→ **The exercise**
Convert every line of the listing below into a JSON list of strings, one string per line, leaving out blank lines.

→ **Data for this exercise**
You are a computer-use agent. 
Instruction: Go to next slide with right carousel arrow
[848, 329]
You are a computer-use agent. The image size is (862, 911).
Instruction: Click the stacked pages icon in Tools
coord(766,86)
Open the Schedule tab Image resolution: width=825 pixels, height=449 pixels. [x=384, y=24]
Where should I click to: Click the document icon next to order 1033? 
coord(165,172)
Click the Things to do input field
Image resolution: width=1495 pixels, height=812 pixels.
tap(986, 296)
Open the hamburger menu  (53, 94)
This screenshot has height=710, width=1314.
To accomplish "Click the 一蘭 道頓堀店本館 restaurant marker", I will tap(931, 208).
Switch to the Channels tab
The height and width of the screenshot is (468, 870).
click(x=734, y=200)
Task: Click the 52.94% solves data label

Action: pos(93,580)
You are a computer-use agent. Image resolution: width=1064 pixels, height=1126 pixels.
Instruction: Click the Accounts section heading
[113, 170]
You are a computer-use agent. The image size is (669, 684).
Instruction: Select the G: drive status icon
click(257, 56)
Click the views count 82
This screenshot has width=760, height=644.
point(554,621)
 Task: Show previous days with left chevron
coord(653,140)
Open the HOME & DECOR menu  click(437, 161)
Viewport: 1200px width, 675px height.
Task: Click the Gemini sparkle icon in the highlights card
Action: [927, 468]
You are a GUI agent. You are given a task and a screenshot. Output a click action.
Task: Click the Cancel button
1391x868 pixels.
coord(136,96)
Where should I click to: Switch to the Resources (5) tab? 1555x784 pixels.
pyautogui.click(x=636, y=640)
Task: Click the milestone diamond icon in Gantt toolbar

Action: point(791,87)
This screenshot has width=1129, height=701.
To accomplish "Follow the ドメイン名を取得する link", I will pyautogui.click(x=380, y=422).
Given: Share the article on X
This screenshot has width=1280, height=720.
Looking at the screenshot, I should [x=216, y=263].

→ **Result of the exercise**
[
  "You are a computer-use agent. ",
  "Instruction: Go to next slide with right carousel arrow",
  "[848, 329]",
  "You are a computer-use agent. The image size is (862, 911).",
  "Instruction: Click the stacked pages icon in Tools",
  "coord(766,86)",
  "Open the Schedule tab Image resolution: width=825 pixels, height=449 pixels. [x=384, y=24]",
  "Where should I click to: Click the document icon next to order 1033? ",
  "coord(165,172)",
  "Click the Things to do input field",
  "Image resolution: width=1495 pixels, height=812 pixels.",
  "tap(986, 296)",
  "Open the hamburger menu  (53, 94)",
  "This screenshot has height=710, width=1314.",
  "To accomplish \"Click the 一蘭 道頓堀店本館 restaurant marker\", I will tap(931, 208).",
  "Switch to the Channels tab",
  "The height and width of the screenshot is (468, 870).",
  "click(x=734, y=200)",
  "Task: Click the 52.94% solves data label",
  "Action: pos(93,580)",
  "You are a computer-use agent. Image resolution: width=1064 pixels, height=1126 pixels.",
  "Instruction: Click the Accounts section heading",
  "[113, 170]",
  "You are a computer-use agent. The image size is (669, 684).",
  "Instruction: Select the G: drive status icon",
  "click(257, 56)",
  "Click the views count 82",
  "This screenshot has width=760, height=644.",
  "point(554,621)",
  " Task: Show previous days with left chevron",
  "coord(653,140)",
  "Open the HOME & DECOR menu  click(437, 161)",
  "Viewport: 1200px width, 675px height.",
  "Task: Click the Gemini sparkle icon in the highlights card",
  "Action: [927, 468]",
  "You are a GUI agent. You are given a task and a screenshot. Output a click action.",
  "Task: Click the Cancel button",
  "1391x868 pixels.",
  "coord(136,96)",
  "Where should I click to: Switch to the Resources (5) tab? 1555x784 pixels.",
  "pyautogui.click(x=636, y=640)",
  "Task: Click the milestone diamond icon in Gantt toolbar",
  "Action: point(791,87)",
  "This screenshot has width=1129, height=701.",
  "To accomplish \"Follow the ドメイン名を取得する link\", I will pyautogui.click(x=380, y=422).",
  "Given: Share the article on X",
  "This screenshot has width=1280, height=720.",
  "Looking at the screenshot, I should [x=216, y=263]."
]